Glucose transport and glucose utilisation in cells are involved in the pathogenesis of insulin resistance [18, 29, 33]. We previously found that GLUT-4 was mainly localised in caveolin-rich membrane domain [18, 34] and that caveolin-1 is involved in insulin-dependent glucose uptake via regulation of GLUT-4 translocation in muscle cells rather than via changes jin the level of GLUT-4. It is known that caveolin-1 participates in cellular trafficking and caveolae contain many molecules, including soluble N-ethylmaleimide-sensitive factor attachment receptor proteins [35, 36], that are required for the final fusion of GLUT-4 vesicles by integrating GLUT-4 proteins into the plasma membrane. Therefore, it is possible that caveolin-1 could affect GLUT-4 translocation by regulation of these molecules. In addition, upregulation of caveolin-1 in muscle by exercise is an important molecular response that influences insulin sensitivity [37]. These observations support the concept that elevated levels of caveolin-1 enhance overall insulin sensitivity via the glucose uptake system.

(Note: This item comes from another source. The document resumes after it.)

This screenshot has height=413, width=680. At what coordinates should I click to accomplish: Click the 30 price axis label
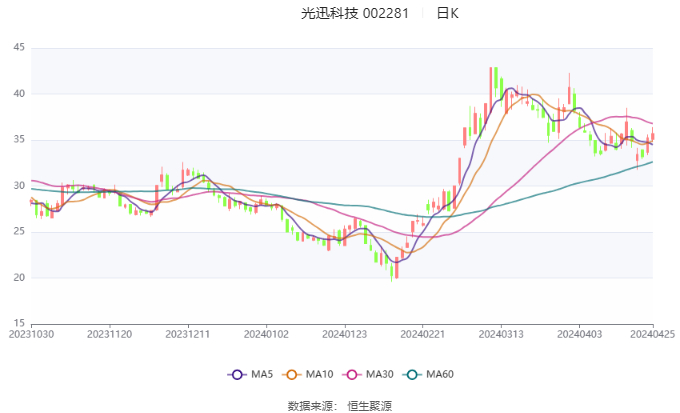pyautogui.click(x=19, y=186)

We compared the diabetic phenotype of JYD mice with age-independent type 2 diabetic ob/ob mice. For this, we checked the patterns of production of insulin signalling molecules as well as caveolins in ob/ob mice. Interestingly, obese diabetic ob/ob mice, in which GLUT-4 protein production was downregulated (data not shown), showed negligible changes in the level of caveolin-1 compared with control mice.

In conclusion, we have shown that the JYD mouse is an appropriate model for studying ageing-dependent non-obese type 2 diabetes. We have also shown that downregulation of caveolin-1 production in the skeletal muscle correlates with the development of type 2 diabetes in old JYD mice, and that insulin sensitivity in these mice is regulated by caveolin-1 production. It can therefore be speculated that induction of caveolin production in the skeletal muscle and control of insulin sensitivity in the aged could prevent or delay the appearance of type 2 diabetes.